3.2. Baseline Gene Expression Differences Between High vs. Low Intrusion Symptoms
Expression analysis revealed 1,327 probesets, representing 1,040 distinct genes, and 45 uncharacterized genes, differentially expressed between participants with high intrusion (n=22) vs. low intrusion (n=24) symptoms (Supplementary Table 3). Most probesets (98%) were upregulated in the high intrusion group, including RSL24D1, CETN3, ZNF117, SCOC, NDUFA5, TFEC, ZCCHC10, COMMD6, CD69, and CENPK, which had a ≥3.5-fold change magnitude; FDR ≤.05. There were no differentially expressed probesets between participants with high avoidance/numbing (n=20) vs. low avoidance/numbing (n=22) symptoms, or high arousal (n=15) vs. low arousal (n=23) symptoms. All between group demographics, BMI, military characteristics, and blood withdrawal times were non-significant. All participants in the high intrusion group were also in the PTSD group, and all participants in the low intrusion group were also in the control group; however, the middle third percentile consisted of both PTSD participants and controls.

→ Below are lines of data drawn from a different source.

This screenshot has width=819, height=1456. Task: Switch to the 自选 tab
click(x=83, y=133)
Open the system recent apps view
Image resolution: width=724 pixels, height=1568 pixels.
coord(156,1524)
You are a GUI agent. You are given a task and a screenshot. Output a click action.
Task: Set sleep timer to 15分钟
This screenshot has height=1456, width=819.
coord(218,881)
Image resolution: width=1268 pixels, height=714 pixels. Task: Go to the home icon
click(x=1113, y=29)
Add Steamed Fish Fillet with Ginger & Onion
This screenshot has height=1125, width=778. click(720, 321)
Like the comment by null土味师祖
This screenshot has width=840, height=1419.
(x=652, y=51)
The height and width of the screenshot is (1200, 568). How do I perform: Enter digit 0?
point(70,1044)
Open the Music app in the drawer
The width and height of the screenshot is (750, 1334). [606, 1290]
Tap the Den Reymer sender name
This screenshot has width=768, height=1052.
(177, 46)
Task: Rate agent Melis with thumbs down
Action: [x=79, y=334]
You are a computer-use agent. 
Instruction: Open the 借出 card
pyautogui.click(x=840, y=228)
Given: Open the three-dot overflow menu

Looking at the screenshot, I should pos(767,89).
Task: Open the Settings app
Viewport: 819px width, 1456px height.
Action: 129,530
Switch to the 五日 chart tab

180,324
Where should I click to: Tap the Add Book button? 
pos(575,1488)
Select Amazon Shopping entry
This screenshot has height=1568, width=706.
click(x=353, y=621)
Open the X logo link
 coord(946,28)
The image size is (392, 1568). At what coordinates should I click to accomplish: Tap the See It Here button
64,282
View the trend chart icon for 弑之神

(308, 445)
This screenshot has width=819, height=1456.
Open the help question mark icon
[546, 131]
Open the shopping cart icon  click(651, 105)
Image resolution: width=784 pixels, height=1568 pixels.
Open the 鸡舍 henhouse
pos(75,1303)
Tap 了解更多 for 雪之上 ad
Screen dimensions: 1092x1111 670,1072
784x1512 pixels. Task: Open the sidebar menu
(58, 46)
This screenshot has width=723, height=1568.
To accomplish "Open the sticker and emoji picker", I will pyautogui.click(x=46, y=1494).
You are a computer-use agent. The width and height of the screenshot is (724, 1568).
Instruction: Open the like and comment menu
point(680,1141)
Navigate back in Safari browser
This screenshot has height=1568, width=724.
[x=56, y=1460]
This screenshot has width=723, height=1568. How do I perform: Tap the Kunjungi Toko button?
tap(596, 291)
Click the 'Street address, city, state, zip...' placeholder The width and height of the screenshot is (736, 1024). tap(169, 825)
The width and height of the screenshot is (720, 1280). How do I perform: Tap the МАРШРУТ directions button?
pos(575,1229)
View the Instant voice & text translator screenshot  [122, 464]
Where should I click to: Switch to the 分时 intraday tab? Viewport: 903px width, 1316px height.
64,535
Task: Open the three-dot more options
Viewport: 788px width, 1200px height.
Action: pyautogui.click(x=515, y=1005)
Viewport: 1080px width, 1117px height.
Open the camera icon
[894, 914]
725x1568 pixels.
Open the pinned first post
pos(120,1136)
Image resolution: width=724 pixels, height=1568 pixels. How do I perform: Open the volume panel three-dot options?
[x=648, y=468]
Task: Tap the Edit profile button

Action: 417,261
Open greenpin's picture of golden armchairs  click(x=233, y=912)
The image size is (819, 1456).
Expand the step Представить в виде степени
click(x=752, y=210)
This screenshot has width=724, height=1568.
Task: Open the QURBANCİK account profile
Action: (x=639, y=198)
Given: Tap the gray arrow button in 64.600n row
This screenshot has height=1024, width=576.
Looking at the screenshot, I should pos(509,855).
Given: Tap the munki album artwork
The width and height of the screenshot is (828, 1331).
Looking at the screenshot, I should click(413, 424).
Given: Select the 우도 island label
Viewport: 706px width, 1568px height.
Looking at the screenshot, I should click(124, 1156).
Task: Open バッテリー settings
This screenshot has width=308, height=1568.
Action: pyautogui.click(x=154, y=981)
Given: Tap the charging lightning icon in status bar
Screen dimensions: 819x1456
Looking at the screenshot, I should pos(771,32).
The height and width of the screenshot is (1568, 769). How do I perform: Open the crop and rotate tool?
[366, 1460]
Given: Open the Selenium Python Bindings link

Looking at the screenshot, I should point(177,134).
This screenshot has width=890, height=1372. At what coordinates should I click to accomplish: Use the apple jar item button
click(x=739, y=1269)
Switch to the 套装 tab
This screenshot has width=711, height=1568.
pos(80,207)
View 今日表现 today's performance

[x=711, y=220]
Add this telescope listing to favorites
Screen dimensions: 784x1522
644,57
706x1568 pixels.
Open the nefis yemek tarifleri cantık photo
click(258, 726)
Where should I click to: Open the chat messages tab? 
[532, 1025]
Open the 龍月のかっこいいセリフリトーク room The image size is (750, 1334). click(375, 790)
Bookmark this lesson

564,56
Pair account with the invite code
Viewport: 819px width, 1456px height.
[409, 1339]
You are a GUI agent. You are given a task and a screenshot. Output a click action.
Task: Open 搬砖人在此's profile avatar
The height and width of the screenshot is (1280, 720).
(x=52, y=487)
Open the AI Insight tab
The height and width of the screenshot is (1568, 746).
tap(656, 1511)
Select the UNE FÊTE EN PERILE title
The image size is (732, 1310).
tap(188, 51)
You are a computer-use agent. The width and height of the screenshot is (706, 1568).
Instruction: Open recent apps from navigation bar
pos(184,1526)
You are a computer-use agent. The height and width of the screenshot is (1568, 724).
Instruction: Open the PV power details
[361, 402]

3.3. Gene Expression Changes Associated with PTSD Symptom Improvement
Expression analysis revealed 20 probesets, representing 18 distinct genes, and 1 uncharacterized gene, differentially expressed in the PTSD improved group (n=12) from baseline to follow-up (Supplementary Table 4). All probesets were downregulated at follow-up and 10 of the probesets overlapped with the PTSD vs. control gene list and the high intrusion vs. low intrusion gene list, but with an inverse relationship (Fig. 1). There were no differentially expressed probesets in the PTSD not-improved group (n=11) or the control group (n=20) from baseline to follow-up. There were no baseline gene expression differences between the PTSD improved and PTSD not-improved groups using a less conservative ANOVA with a ± 1.0-fold change magnitude; FDR ≤ .05. Between group demographics, BMI, military characteristics, and blood withdrawal times were non-significant.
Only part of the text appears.